L'Ue cambia rotta: gli immigrati irregolari saranno trasferiti negli Stati extraeuropei

Il piano per i rimpatri degli immigrati irregolari presentato ieri dalla Commissione Ue non è la trasposizione in sede europea della “operazione Albania” concordata da Giorgia Meloni ed Edi Rama. Però la famosa «esternalizzazione» condannata dalle ong e dalla sinistra italiana c’è, gli hub nei Paesi terzi sono previsti, anche se con una funzione diversa, e le nuove norme sono un passo avanti nella direzione chiesta dal governo italiano (e non solo).
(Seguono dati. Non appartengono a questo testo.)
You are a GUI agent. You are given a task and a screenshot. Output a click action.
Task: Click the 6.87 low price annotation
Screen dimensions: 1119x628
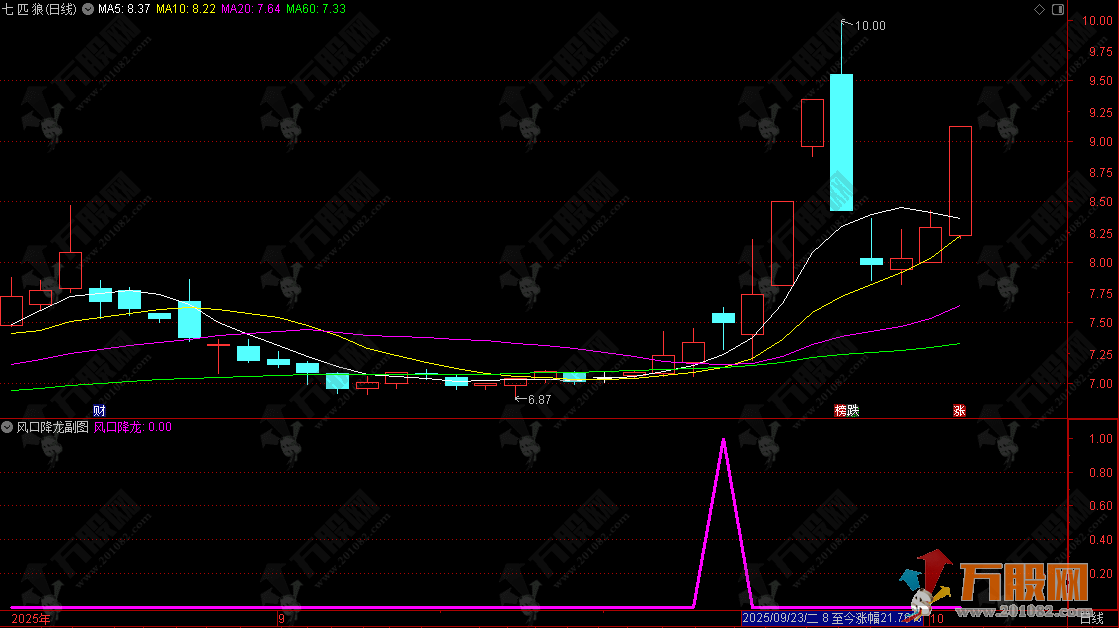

Tutto questo all’interno di un regolamento Ue, cioè di un testo che, una volta approvato, sarà direttamente applicabile in tutti gli Stati dell’Unione, senza bisogno che questi lo recepiscano negli ordinamenti nazionali. Le cose stanno cambiando, insomma.
La differenza tra il modello italiano e quello previsto dall’esecutivo di Ursula von der Leyen la illustra l’austriaco Magnus Brunner, commissario per gli Affari interni e le migrazioni. Quelli disciplinati nel regolamento Ue presentato ieri, spiega, sono «return hubs», centri per i rimpatri, che riguarderanno «i migranti a cui è stato rifiutato l’asilo o che hanno già avuto un ordine di espulsione». Sono quindi «completamente diversi» dai centri italiani in Albania, costruiti per trattenere i richiedenti asilo, migranti per i quali non è stato deciso se avranno diritto a rimanere o no nel territorio Ue. Questi nuovi hub potranno essere creati in Paesi extra-Ue con cui l’Unione o uno dei suoi Stati ha concluso un accordo e che rispettano i diritti umani: a vigilare su questo aspetto provvederanno anche organismi internazionali. I minori non accompagnati e le famiglie con bambini saranno comunque esclusi dal trasferimento negli hub di rimpatrio. L’Italia, se lo vorrà e se il governo di Tirana sarà d’accordo, potrà convertire in hub per i rimpatri le strutture già costruite in Albania, ma solo dopo che il nuovo regolamento europeo sarà stato approvato. La commissione Ue, comunque, non esclude di imitare in futuro il modello già concordato tra Italia e Albania. «Guardiamo a tutte le soluzioni innovative, lo facciamo con mente aperta», assicura infatti Brunner. «Diamo un’occhiata, vediamo se funzionano o meno. Se funzionano, funzionano».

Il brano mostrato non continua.